**STATED GOAL**: Copy the rows between the lines holding "Where should I click to: Click the info" and "coord(1332,280)", inclusive, changing "logo" to "emblem" and nothing else.

**SOURCE MATERIAL**:

Start

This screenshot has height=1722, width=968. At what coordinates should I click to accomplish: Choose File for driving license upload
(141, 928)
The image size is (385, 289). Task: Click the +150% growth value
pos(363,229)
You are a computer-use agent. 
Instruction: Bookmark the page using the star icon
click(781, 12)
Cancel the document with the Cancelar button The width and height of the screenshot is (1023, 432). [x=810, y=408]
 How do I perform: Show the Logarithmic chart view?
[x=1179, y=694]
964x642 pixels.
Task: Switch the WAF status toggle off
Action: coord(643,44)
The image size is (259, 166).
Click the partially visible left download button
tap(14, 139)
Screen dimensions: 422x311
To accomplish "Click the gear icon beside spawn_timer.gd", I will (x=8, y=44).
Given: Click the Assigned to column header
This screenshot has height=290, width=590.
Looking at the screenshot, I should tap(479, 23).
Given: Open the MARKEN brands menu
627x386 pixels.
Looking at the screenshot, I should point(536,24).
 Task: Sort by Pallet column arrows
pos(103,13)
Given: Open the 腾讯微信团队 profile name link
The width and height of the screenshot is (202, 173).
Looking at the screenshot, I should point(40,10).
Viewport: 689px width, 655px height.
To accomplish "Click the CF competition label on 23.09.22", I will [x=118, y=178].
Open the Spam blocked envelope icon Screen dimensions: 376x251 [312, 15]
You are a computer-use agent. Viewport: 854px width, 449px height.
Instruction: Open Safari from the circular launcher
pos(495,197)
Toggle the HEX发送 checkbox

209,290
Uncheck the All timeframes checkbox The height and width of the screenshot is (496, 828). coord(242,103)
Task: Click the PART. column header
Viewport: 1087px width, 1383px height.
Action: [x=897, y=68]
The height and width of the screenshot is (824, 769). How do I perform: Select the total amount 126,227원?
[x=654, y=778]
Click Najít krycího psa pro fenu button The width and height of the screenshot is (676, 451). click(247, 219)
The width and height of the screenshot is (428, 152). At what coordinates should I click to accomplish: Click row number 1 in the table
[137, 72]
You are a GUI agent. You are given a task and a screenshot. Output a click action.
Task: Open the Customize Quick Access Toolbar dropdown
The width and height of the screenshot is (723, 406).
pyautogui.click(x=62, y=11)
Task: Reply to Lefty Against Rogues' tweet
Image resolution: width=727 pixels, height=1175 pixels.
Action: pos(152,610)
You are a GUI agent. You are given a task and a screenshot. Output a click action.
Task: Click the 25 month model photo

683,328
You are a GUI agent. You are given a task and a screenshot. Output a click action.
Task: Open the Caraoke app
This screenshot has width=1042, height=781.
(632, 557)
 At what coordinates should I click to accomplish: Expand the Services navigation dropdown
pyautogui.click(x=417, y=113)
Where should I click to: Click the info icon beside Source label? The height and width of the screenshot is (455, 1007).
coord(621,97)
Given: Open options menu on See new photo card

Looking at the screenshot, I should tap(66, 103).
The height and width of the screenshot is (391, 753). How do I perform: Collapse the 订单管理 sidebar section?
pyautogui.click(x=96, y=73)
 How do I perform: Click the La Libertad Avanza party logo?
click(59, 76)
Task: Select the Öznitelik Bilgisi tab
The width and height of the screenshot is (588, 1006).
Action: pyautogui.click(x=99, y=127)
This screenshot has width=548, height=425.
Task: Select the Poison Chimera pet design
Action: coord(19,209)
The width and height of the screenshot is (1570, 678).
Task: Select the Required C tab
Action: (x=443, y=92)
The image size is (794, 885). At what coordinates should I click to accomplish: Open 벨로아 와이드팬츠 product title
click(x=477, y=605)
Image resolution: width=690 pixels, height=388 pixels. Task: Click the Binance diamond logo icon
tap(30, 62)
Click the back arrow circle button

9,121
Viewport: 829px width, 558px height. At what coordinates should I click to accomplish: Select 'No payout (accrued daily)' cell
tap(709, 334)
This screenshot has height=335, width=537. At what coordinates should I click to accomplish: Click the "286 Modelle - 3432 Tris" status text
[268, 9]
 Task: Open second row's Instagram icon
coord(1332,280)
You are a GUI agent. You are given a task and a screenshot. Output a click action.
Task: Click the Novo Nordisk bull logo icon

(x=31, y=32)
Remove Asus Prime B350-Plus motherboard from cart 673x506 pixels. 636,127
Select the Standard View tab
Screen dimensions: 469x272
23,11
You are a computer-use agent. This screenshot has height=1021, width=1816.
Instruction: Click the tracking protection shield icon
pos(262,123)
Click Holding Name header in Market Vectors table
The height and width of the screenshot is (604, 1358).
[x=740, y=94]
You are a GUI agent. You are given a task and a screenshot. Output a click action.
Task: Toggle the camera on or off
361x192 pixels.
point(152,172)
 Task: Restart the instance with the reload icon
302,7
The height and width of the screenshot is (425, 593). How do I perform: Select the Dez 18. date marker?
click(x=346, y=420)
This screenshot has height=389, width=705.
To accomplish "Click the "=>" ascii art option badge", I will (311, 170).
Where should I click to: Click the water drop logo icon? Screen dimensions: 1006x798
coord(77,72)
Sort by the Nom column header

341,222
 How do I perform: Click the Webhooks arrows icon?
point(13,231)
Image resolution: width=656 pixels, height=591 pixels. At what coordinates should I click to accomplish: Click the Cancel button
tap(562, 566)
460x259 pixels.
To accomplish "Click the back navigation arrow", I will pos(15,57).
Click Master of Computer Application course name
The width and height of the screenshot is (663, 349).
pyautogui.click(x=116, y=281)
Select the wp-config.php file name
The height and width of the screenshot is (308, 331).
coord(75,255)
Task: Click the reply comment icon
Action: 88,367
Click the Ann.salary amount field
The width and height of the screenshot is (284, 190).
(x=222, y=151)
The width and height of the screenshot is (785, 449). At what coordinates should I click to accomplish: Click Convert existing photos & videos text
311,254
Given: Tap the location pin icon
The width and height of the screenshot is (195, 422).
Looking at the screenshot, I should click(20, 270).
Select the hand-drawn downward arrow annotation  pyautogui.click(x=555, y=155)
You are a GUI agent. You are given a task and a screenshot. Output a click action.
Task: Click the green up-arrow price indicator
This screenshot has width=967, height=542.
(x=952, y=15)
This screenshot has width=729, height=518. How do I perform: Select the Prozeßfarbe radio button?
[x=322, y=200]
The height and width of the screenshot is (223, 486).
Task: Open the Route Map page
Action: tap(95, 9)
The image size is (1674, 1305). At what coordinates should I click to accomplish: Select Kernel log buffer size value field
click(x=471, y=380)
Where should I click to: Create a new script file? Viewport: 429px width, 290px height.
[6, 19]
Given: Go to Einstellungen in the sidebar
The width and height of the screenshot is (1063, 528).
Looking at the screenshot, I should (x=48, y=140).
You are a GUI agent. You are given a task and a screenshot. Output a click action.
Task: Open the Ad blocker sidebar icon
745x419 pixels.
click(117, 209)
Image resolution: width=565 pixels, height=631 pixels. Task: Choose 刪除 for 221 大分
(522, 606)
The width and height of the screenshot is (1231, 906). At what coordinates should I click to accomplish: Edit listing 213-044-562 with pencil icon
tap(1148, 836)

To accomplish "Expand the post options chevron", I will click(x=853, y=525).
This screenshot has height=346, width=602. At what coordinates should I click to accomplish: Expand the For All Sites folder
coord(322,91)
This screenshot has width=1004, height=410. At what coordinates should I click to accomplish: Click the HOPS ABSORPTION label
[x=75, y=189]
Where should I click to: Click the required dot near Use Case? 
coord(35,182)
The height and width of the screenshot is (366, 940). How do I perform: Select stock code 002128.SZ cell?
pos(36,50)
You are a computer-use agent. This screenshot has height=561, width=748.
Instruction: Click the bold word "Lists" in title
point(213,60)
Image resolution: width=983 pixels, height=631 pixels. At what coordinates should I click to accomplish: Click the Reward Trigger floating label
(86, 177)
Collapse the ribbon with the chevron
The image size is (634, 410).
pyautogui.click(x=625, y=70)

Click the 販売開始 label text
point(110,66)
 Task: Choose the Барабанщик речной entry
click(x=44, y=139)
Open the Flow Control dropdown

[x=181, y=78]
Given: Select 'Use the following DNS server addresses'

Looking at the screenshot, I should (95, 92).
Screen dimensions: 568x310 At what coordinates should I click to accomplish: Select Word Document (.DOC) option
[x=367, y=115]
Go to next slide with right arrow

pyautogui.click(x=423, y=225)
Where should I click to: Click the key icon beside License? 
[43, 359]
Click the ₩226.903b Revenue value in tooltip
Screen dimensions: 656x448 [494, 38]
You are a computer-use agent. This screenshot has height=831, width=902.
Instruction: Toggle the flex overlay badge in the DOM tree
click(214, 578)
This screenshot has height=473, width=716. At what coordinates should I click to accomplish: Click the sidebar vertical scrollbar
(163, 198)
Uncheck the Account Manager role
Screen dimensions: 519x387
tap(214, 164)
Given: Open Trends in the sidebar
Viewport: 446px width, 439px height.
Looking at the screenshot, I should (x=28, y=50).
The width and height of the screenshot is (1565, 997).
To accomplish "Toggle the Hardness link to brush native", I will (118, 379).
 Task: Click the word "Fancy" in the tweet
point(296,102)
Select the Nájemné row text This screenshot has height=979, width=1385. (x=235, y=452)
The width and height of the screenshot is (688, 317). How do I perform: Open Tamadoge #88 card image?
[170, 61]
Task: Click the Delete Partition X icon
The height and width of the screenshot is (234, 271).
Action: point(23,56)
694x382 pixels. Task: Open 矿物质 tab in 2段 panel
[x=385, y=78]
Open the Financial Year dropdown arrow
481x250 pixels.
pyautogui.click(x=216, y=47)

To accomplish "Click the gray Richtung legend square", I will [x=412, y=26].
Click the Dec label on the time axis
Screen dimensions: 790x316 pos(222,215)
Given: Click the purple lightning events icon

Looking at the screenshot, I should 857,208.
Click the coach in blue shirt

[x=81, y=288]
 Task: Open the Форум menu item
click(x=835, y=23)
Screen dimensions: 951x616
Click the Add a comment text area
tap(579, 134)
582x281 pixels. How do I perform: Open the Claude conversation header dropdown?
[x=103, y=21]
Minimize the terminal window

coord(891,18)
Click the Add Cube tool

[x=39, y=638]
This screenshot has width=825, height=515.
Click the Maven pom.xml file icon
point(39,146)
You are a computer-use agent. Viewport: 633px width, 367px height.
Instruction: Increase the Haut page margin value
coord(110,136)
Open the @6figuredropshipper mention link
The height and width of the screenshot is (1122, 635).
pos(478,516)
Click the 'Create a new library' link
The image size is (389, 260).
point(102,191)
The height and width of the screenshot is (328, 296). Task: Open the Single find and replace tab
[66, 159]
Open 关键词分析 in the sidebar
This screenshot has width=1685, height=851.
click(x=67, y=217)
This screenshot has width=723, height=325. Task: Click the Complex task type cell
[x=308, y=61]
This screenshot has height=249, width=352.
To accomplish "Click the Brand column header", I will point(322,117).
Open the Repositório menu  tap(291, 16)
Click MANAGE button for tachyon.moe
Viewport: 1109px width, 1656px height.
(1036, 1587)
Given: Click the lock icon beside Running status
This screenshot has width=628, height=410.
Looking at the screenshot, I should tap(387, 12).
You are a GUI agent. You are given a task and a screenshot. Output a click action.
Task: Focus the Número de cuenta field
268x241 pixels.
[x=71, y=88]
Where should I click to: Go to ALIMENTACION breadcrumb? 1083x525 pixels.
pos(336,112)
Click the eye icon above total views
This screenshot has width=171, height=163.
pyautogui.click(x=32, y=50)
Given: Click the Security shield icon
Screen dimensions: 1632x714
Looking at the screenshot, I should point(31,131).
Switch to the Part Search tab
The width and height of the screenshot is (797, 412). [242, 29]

End

**COMPLETED EXERCISE**:
Where should I click to: Click the info icon beside Source label? The height and width of the screenshot is (455, 1007).
coord(621,97)
Given: Open options menu on See new photo card

Looking at the screenshot, I should tap(66, 103).
The height and width of the screenshot is (391, 753). How do I perform: Collapse the 订单管理 sidebar section?
pyautogui.click(x=96, y=73)
 How do I perform: Click the La Libertad Avanza party emblem?
click(59, 76)
Task: Select the Öznitelik Bilgisi tab
The width and height of the screenshot is (588, 1006).
Action: pyautogui.click(x=99, y=127)
This screenshot has width=548, height=425.
Task: Select the Poison Chimera pet design
Action: coord(19,209)
The width and height of the screenshot is (1570, 678).
Task: Select the Required C tab
Action: (x=443, y=92)
The image size is (794, 885). At what coordinates should I click to accomplish: Open 벨로아 와이드팬츠 product title
click(x=477, y=605)
Image resolution: width=690 pixels, height=388 pixels. Task: Click the Binance diamond emblem icon
tap(30, 62)
Click the back arrow circle button

9,121
Viewport: 829px width, 558px height. At what coordinates should I click to accomplish: Select 'No payout (accrued daily)' cell
tap(709, 334)
This screenshot has height=335, width=537. At what coordinates should I click to accomplish: Click the "286 Modelle - 3432 Tris" status text
[268, 9]
 Task: Open second row's Instagram icon
coord(1332,280)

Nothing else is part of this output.